The Africa's largest bloc's Trade and Customs Committee which was mandated to process safeguards by the Council of Ministers agreed to grant Kenya another 12-month extension during its meeting held last week.
"During its meeting, the committee considered the request from the government of Kenya and recommended that the Kenyan sugar sector should be given a one year extension of their existing safeguard subject to review and renewal for another one year," COMESA said in a statement to Xinhua.
Last week, COMESA Assistant Secretary Kipyego Cheluget said in Nairobi that African bloc's Trade and Customs Committee had agreed to Kenya's request for an extension in order to protect the country from cheap sugar imports.
Cheluget said COMESA will give Kenya more time to improve the efficiency of its local sugar industry. The country's safeguards expired on Feb. 28.
This is the fourth time the East African nation has been granted an extension from the regional bloc since it was granted the protection window in 2004.
The statement said the Committee also recommended that a system allocating specific quotas to each Member State should be put in place taking into account the agricultural calendar of the Member States, in consultation with the Member States and be based on a formula to be agreed by the Council of Ministers.
The statement said the Committee, which is composed of representatives from member States, came up with what was considered "a win-win approach" recommending that the Secretariat should develop the draft criteria for allocating quotas.
"These recommendations will now be tabled before the Council of Ministers on March 26 -27 to take the decision," the statement said, referring to the 18th COMESA summit will be held in Addis Ababa.
The African bloc's safeguards allow Kenya to maintain a 350,000- tonne ceiling on duty-free sugar imports from within the trade bloc, which stretches through to South Africa.
The country's sugar sector is ailing, with millers faced with issues of cane supply shortage due to varieties that take long to mature and are rain-fed, rampant cane poaching and general mismanagement.

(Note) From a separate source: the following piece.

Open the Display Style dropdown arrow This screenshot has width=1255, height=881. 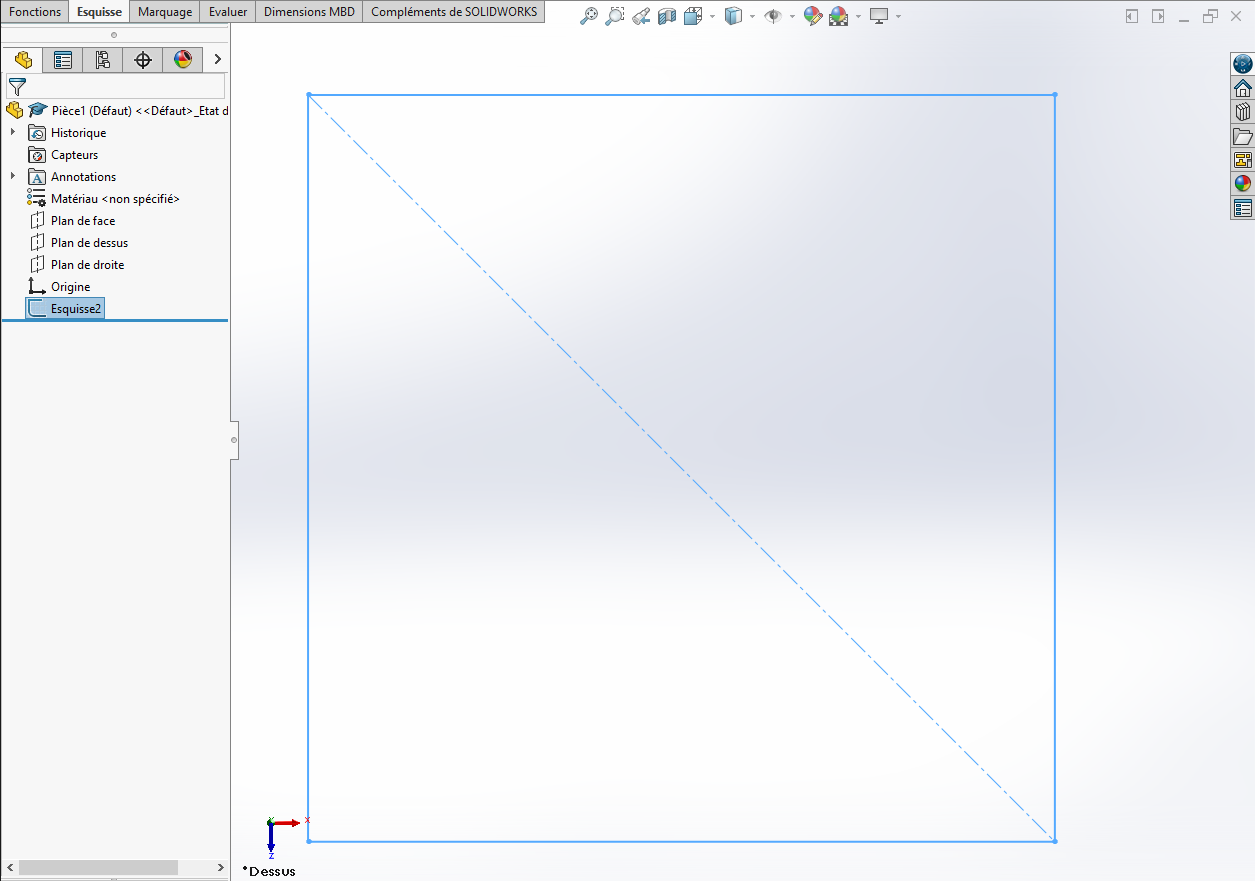(x=753, y=17)
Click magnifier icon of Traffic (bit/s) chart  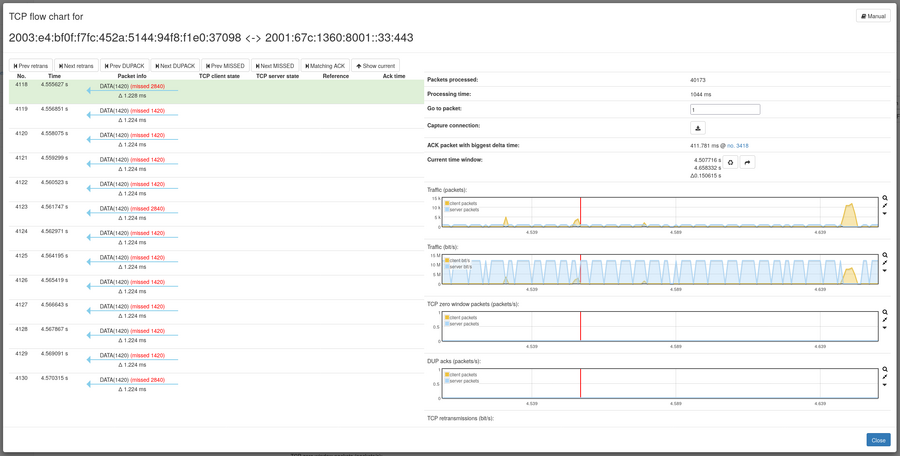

Kenya has been seeking another extension of COMESA safeguards on sugar as the current ones expire on Feb. 28, potentially exposing local millers to an influx of cheaper imports.
Kenya is currently producing 70 percent of the total domestic sugar requirement, making the country a net importer of the commodity.
Total sugar requirement in the country is approximately 800,000 metric tonnes, consisting of 650,000 metric tonnes of table sugar and 150,000 metric tonnes for industrial use.
On average, 2,000 metric tonnes of table sugar is consumed daily in the East African nation.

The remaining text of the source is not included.